March 06, 2009 · 1 min read

Previously I wrote about querying your app using IRC and IRCCat. But that's only half the story. IRCCat can also let your applications talk to you. A source code commit, a user logging in, a server going down — these are all things worth knowing about, and they're surprisingly easy to pipe into IRC.

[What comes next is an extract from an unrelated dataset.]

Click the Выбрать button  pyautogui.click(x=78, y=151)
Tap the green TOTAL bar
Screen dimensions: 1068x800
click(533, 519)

The IRCCat examples typically use netcat to send data over the network to the IRCCat process. I prefer a small Ruby script backed by a message bus. Since I already have ActiveMQ running, there's very little extra overhead:

#! /usr/bin/env ruby

STDOUT.sync = true

require 'rubygems'
require 'smqueue'
require 'yaml'
require 'socket'

puts "Starting..."

messages = SMQueue(:name => "/queue/irc.outgoing", :host => "mq.domain.com", :reliable => true, :adapter => "StompAdapter")

messages.get do |job|
  message = YAML.parse(job.body).transform
  puts "Posting #{message['text']} in #{message.headers['message-id']}."
  irc = TCPSocket.open('localhost', '12345')
  irc.send("#{message['text']}\r\n", 0)
  irc.close
  puts "Posted #{message.headers['message-id']}."
end

With this running on the same box as IRCCat, any other process can drop a message onto the /queue/irc.outgoing queue and it will appear in IRC. If IRCCat happens to be down, the messages sit safely in the queue until it comes back up.

I like this approach because the various processes that generate notifications don't need to know anything about where IRCCat is running. They just talk to the message queue, which SMQueue makes painless.